_GOAL OF THE EXERCISE_.
Return only that part of the material below which starts with the line containing "You are a GUI" and goes on through the line containing "Bitcoin na prelomnici: med", restated exactly.

### DATA FOR THE TASK ###

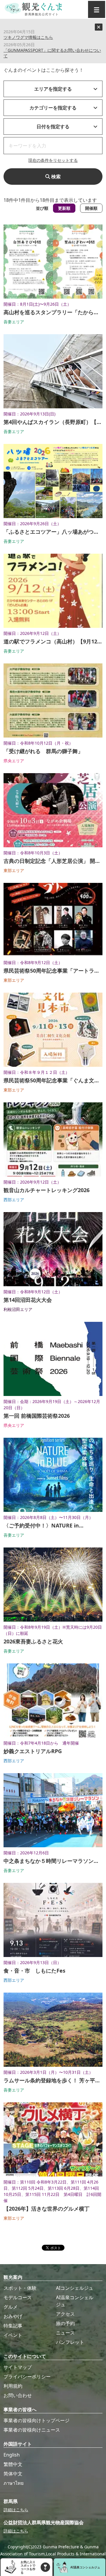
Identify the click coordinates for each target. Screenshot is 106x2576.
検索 (55, 176)
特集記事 (13, 2325)
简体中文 (13, 2473)
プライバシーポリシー (27, 2376)
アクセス (65, 2314)
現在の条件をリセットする (53, 160)
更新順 (64, 208)
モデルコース (18, 2297)
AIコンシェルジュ (74, 2288)
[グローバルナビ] (96, 9)
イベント (13, 2335)
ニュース (65, 2332)
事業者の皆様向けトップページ (36, 2420)
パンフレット (70, 2342)
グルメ (11, 2307)
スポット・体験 (20, 2288)
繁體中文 (13, 2464)
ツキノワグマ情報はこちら (28, 37)
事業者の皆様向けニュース (32, 2430)
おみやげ (13, 2316)
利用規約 (13, 2386)
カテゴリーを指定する (53, 107)
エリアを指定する (53, 89)
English (12, 2455)
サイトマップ (18, 2367)
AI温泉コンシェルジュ (74, 2301)
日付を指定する (53, 126)
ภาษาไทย (14, 2483)
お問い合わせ (18, 2395)
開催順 (91, 208)
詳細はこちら (16, 2509)
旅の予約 (65, 2323)
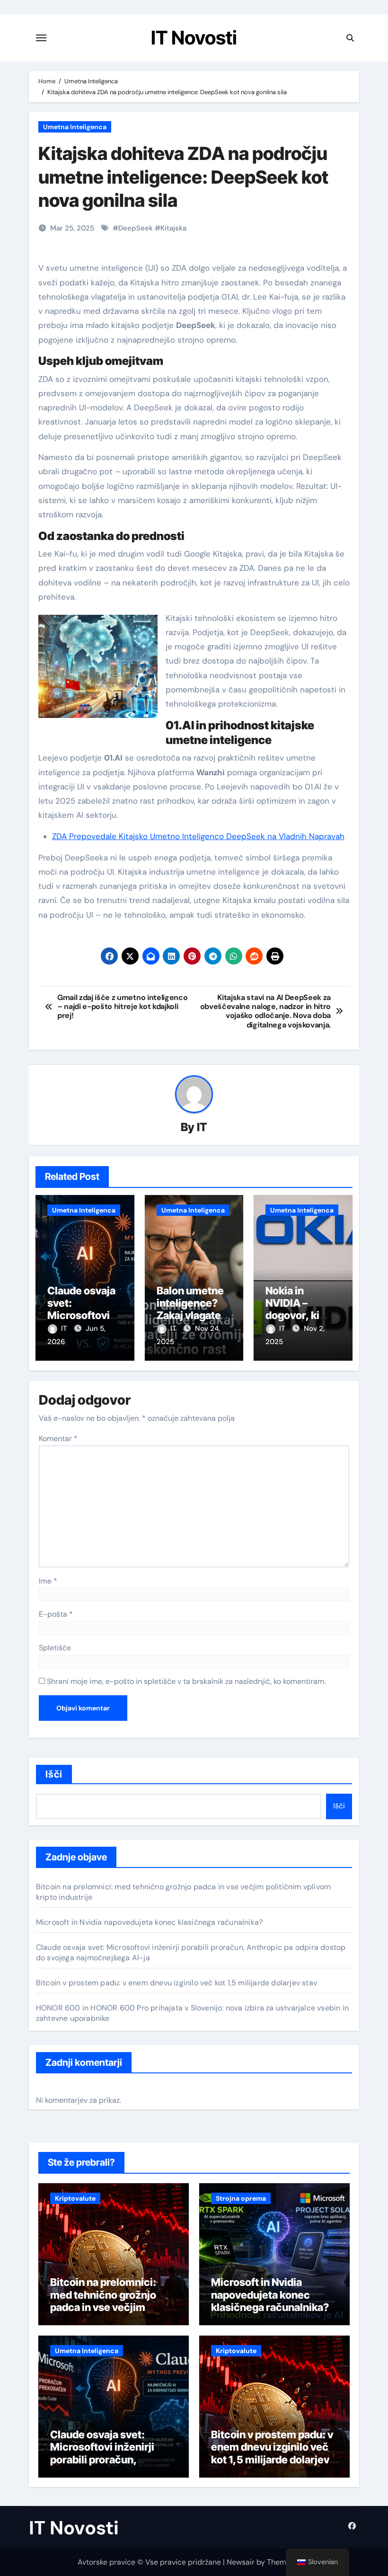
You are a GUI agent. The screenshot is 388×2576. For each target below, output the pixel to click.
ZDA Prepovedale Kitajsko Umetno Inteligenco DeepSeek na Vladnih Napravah (198, 836)
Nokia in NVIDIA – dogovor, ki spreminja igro (300, 1309)
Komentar (58, 1438)
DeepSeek (135, 228)
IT (202, 1127)
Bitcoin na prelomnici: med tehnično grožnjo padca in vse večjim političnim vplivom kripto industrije (110, 2307)
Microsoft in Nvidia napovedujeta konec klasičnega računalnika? (149, 1922)
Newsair (241, 2562)
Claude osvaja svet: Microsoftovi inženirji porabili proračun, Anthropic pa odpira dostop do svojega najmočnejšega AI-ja (102, 2465)
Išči (53, 1774)
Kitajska (173, 228)
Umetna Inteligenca (74, 127)
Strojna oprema (241, 2198)
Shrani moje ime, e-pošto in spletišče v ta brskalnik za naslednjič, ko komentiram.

###

_EXPECTED ANSWER_.
You are a GUI agent. The screenshot is 388×2576. For each target below, output the pixel to click.
ZDA Prepovedale Kitajsko Umetno Inteligenco DeepSeek na Vladnih Napravah (198, 836)
Nokia in NVIDIA – dogovor, ki spreminja igro (300, 1309)
Komentar (58, 1438)
DeepSeek (135, 228)
IT (202, 1127)
Bitcoin na prelomnici: med tehnično grožnjo padca in vse večjim političnim vplivom kripto industrije (110, 2307)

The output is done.